As for the convergence of Algorithm 1, we have the following theorem.

Theorem 6

Suppose that \(\{m_i\}\) is a monotonically increasing sequence, the step size sequence \(\{\epsilon _i\}_{i\ge 0}\) satisfies \(\sum _{i=1}^\infty \epsilon _i=\infty \) and \(\sum _{i=1}^\infty \epsilon _i^2<\infty \). Then Algorithm 1 with \(D_i=\frac{1}{m_i}\sum _{j=1}^{m_i}d(x,\xi _{j})\) converges w.p.1 to a unique stationary point of the following ordinary differential equation

$$\begin{aligned} \dot{x}=-{\mathbb {E}}_{{\mathbb {P}}_{{\hat{\theta }}}}[d(x,\xi )]. \end{aligned}$$

Proof

Based on the Theorem 2.1 of [20], we can obtain the desired conclusion directly. Thus our theorem holds. \(\square \)

4.2 Algorithm for multi-stage BEO based on scenario tree generation

In Sect. 3, we established theoretical guarantees that the multi-stage BEO problem (4) provides a pretty good approximation to the original MSP problem (3) so long as the value of data-size is sufficiently large. In this subsection, we consider the scenario tree approximation technique to solve the problem (4) numerically.
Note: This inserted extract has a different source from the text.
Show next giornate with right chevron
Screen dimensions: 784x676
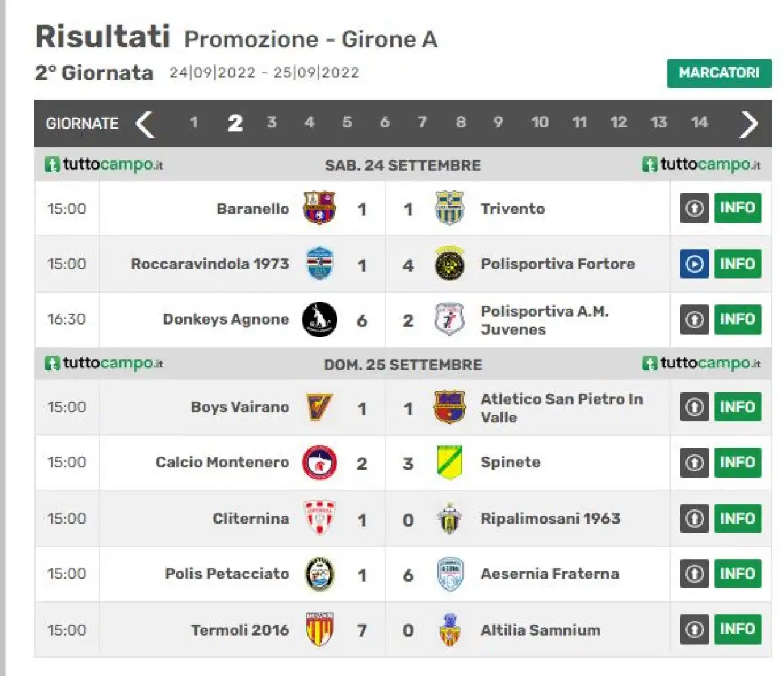tap(748, 124)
The discrete approximation to problem (4) can be developed in two steps. Firstly, based on Theorem 4, we can obtain a posterior estimation of the parameter \(\theta _t\), and then the density and conditional density of \({\mathbb {P}}_{{\hat{\theta }}_{t}}\). Secondly, with the estimated density models, the scenario tree as a discrete approximation to the data process \(\{\xi ^t\}\) can be generated through sampling the conditional distributions.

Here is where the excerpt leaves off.